Dataset records:
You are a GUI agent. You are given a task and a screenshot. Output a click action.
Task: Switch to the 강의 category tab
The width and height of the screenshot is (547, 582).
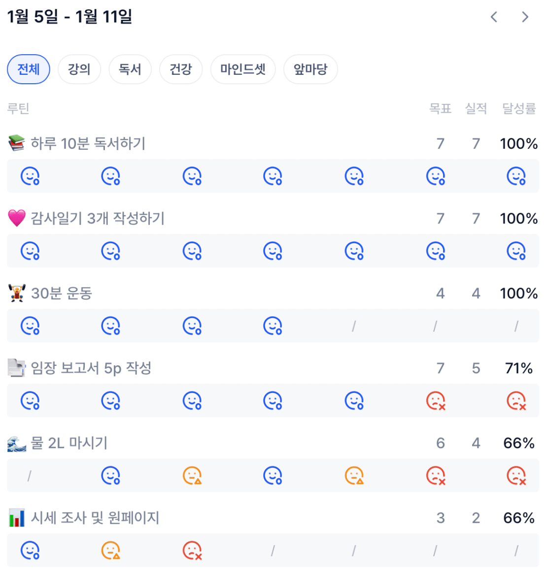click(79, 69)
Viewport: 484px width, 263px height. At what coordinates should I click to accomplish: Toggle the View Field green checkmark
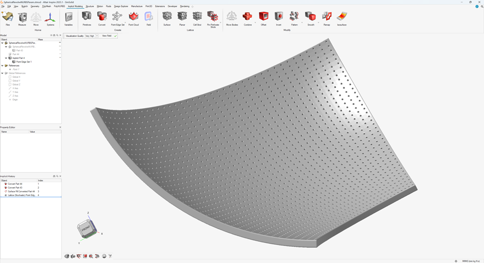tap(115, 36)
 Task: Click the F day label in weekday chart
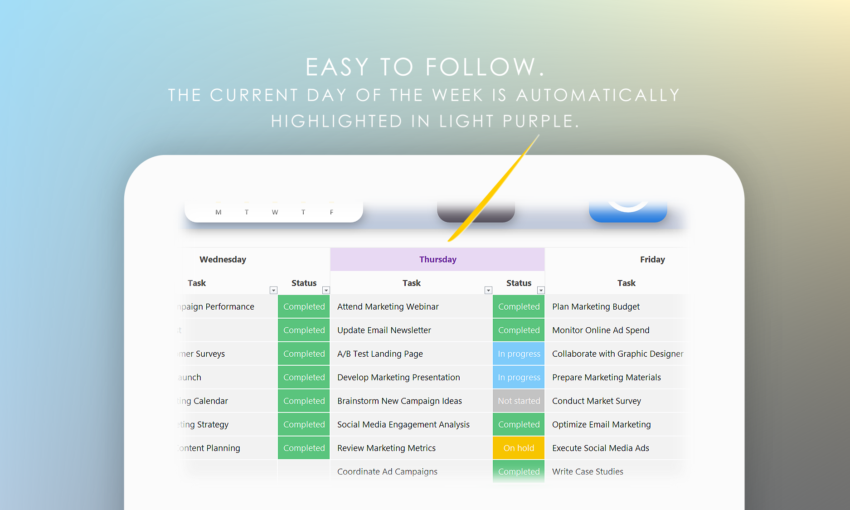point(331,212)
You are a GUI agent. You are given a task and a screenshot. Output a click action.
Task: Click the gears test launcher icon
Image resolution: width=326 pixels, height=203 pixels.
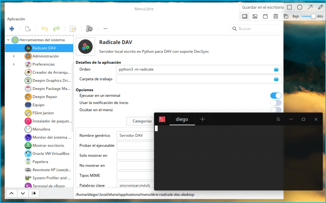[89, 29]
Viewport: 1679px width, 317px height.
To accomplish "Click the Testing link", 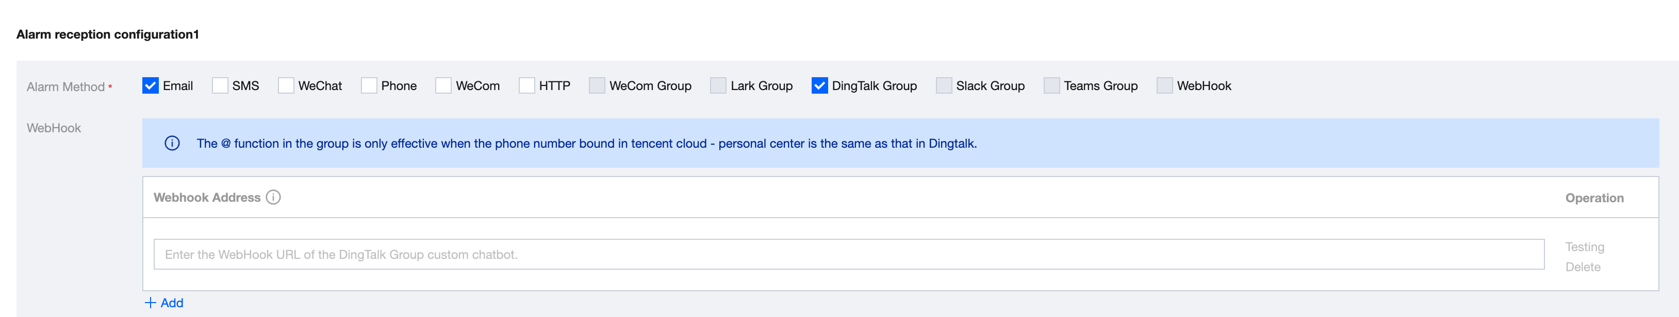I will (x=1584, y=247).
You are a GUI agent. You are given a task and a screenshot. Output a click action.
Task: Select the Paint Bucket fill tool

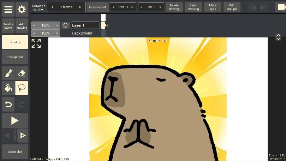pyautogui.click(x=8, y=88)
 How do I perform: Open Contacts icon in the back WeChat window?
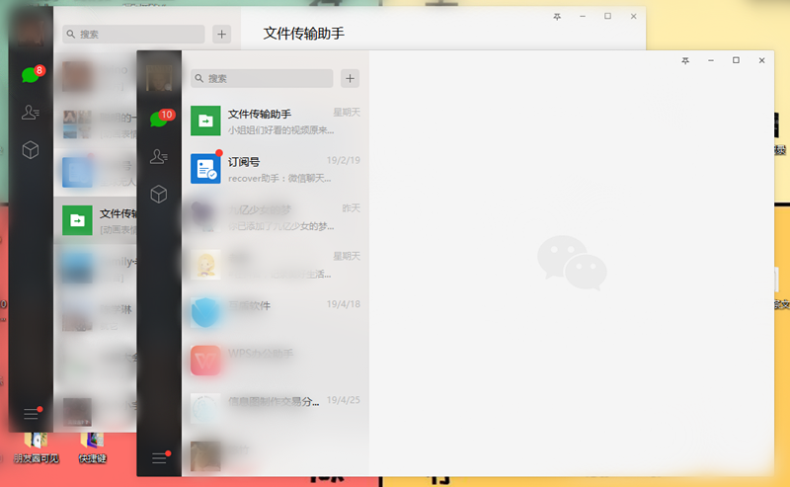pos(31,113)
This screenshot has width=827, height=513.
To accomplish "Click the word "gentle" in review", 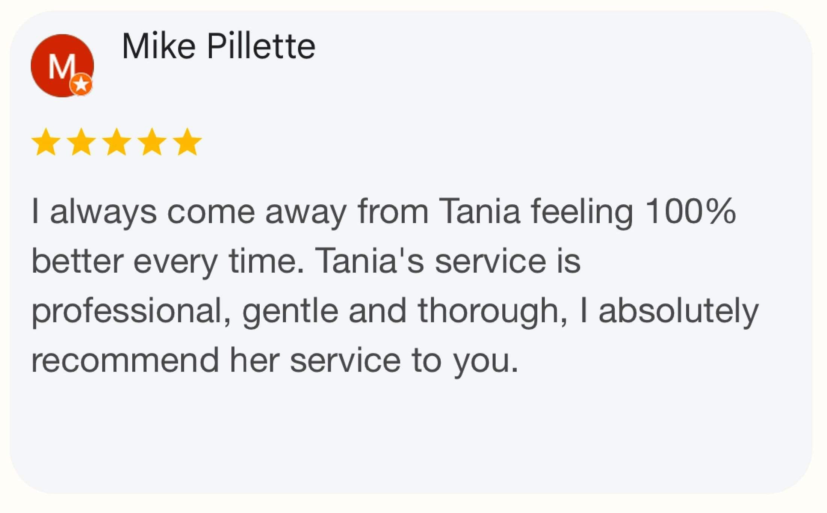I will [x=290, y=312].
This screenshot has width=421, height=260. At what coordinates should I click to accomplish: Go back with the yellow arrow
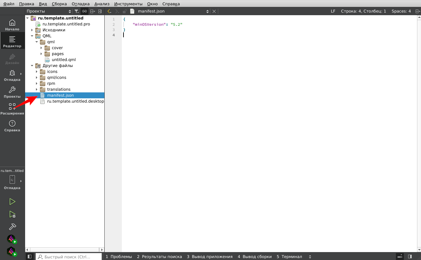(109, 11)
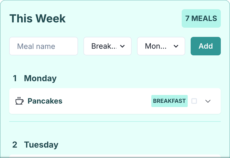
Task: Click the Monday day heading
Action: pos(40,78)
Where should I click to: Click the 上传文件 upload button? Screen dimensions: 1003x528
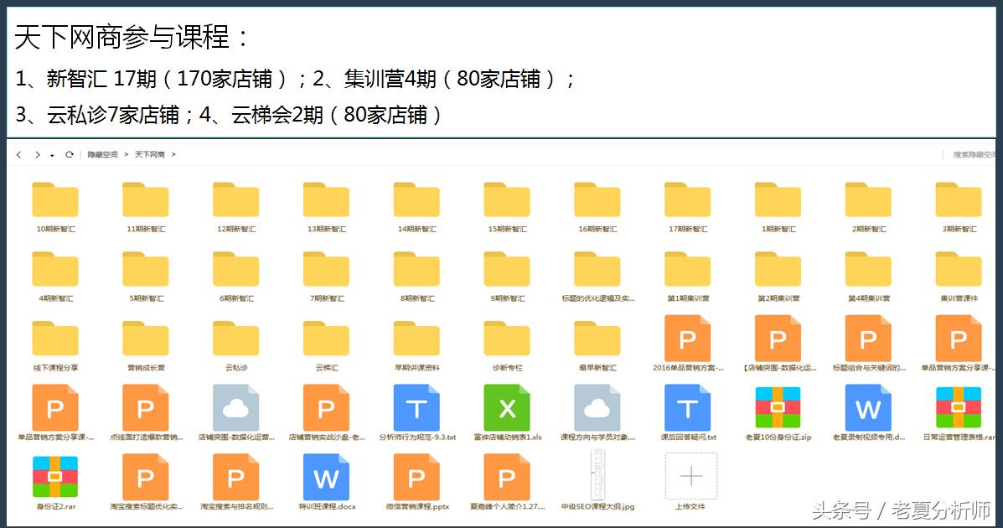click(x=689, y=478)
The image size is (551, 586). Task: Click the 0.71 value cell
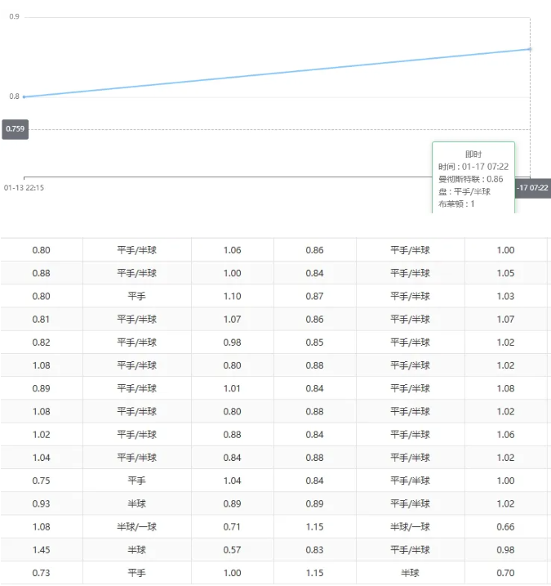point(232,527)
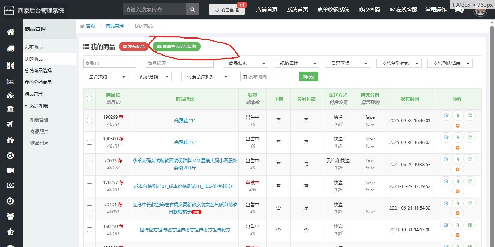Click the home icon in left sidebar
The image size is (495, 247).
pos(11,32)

What this task involves: What is needed is a word-for-word restatement of the lines from the one holding "The image size is (551, 586)." to the final line of the data above, inclusive, without any pictures.

Your response:
The image size is (551, 586). Task: Click the 0.71 value cell
point(232,527)
Click the home icon in left sidebar
The image size is (495, 247).
pos(11,32)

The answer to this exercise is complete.